Given passage |
Begin
Jeremiah 18

CHAPTER 18

Jeremiah 18:1-23 . GOD, AS THE SOLE SOVEREIGN, HAS AN ABSOLUTE RIGHT TO DEAL WITH NATIONS ACCORDING TO THEIR CONDUCT TOWARDS HIM; ILLUSTRATED IN A TANGIBLE FORM BY THE POTTER'S MOULDING OF VESSELS FROM CLAY.

2. go down--namely, from the high ground on which the temple stood, near which Jeremiah exercised his prophetic office, to the low ground, where some well-known (this is the force of "the") potter had his workshop.

3. wheels--literally, "on both stones." The potter's horizontal lathe consisted of two round plates, the lower one larger, the upper smaller; of stone originally, but afterwards of wood. On the upper the potter moulded the clay into what shapes he pleased. They are found represented in Egyptian remains. In Exodus 1:16 alone is the Hebrew word found elsewhere, but in a different sense.

4. marred--spoiled. "Of clay" is the true reading, which was corrupted into "as clay" (Margin), through the similarity of the two Hebrew letters, and from Jeremiah 18:6 , "as the clay."

6. Refuting the Jews' reliance on their external privileges as God's elect people, as if God could never cast them off. But if the potter, a mere creature, has power to throw away a marred vessel and raise up other clay from the ground, a fortiori God, the Creator, can east away the people who prove unfaithful to His election and can raise others in their stead (compare Isaiah 45:9 , 64:8 , Romans 9:20 Romans 9:21 ). It is curious that the potter's field should have been the purchase made with the price of Judas' treachery ( Matthew 27:9 Matthew 27:10 : a potter's vessel dashed to pieces, compare Psalms 2:8 Psalms 2:9 , Revelation 2:27 ), because of its failing to answer the maker's design, being the very image to depict God's sovereign power to give reprobates to destruction, not by caprice, but in the exercise of His righteous judgment. Matthew quotes Zechariah's words ( Zechariah 11:12 Zechariah 11:13 ) as Jeremiah's because the latter (Jeremiah 18:1-19:15') was the source from which the former derived his summary in Zechariah 11:12 Zechariah 11:13 [HENGSTENBERG].
End
Brief a | Extract the passage of the commentary on Jeremiah 18 from "Jeremiah 18:1-23 ." to "a different sense.", copying it word for word.

Data extract |
Begin
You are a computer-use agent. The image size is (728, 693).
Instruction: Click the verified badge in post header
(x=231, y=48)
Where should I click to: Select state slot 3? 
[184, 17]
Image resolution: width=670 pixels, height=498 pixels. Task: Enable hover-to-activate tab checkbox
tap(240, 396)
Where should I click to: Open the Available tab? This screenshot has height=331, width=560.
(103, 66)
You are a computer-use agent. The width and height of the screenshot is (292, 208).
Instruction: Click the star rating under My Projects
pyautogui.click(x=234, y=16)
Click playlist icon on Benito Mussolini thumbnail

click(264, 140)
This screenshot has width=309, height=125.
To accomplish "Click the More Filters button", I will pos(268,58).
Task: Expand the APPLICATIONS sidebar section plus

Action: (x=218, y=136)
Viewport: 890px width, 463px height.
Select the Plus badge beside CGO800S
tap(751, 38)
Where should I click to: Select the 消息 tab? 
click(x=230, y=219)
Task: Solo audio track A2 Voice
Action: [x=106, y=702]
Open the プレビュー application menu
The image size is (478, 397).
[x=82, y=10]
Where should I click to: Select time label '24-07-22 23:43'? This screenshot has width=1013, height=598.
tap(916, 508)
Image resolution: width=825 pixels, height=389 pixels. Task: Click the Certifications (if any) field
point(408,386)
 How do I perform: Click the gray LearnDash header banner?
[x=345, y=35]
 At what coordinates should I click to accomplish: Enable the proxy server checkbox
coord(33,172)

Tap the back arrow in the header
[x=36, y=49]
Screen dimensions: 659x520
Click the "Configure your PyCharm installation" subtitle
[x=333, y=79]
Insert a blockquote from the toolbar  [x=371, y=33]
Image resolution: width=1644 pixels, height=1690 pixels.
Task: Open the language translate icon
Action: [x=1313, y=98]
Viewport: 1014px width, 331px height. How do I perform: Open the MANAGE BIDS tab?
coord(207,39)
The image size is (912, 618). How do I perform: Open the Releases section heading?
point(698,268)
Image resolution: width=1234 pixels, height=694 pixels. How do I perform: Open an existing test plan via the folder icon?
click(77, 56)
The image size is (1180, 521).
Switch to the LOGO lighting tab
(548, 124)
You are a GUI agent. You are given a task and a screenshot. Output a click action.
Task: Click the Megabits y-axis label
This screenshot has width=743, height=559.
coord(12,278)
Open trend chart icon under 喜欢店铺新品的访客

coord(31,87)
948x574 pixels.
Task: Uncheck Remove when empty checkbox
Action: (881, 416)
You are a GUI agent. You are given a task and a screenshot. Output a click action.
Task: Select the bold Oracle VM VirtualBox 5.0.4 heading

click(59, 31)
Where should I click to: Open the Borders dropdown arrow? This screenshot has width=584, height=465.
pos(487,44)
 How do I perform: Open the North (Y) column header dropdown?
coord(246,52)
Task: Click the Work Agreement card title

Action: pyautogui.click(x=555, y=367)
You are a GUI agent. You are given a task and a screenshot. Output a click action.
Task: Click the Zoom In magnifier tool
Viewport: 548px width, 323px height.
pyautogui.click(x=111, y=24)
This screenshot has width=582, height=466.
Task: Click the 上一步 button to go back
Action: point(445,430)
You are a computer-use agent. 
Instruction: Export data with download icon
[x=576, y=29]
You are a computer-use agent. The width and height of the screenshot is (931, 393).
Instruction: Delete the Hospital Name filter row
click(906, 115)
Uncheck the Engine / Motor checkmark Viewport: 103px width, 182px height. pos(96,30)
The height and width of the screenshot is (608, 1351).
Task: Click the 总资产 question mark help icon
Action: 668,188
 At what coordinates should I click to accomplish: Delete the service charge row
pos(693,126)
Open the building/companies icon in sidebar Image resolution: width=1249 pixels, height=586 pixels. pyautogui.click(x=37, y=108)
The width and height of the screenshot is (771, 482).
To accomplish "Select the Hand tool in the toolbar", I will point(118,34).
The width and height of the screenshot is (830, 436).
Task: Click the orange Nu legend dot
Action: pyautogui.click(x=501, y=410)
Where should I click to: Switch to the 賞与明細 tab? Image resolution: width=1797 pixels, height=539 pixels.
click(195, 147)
End
Brief b | Copy the listing exactly, from the line with "Where should I click to: Switch" through the last line of the listing.

Task result a |
Jeremiah 18:1-23 . GOD, AS THE SOLE SOVEREIGN, HAS AN ABSOLUTE RIGHT TO DEAL WITH NATIONS ACCORDING TO THEIR CONDUCT TOWARDS HIM; ILLUSTRATED IN A TANGIBLE FORM BY THE POTTER'S MOULDING OF VESSELS FROM CLAY.

2. go down--namely, from the high ground on which the temple stood, near which Jeremiah exercised his prophetic office, to the low ground, where some well-known (this is the force of "the") potter had his workshop.

3. wheels--literally, "on both stones." The potter's horizontal lathe consisted of two round plates, the lower one larger, the upper smaller; of stone originally, but afterwards of wood. On the upper the potter moulded the clay into what shapes he pleased. They are found represented in Egyptian remains. In Exodus 1:16 alone is the Hebrew word found elsewhere, but in a different sense.

Task result b |
Where should I click to: Switch to the 賞与明細 tab? Image resolution: width=1797 pixels, height=539 pixels.
click(195, 147)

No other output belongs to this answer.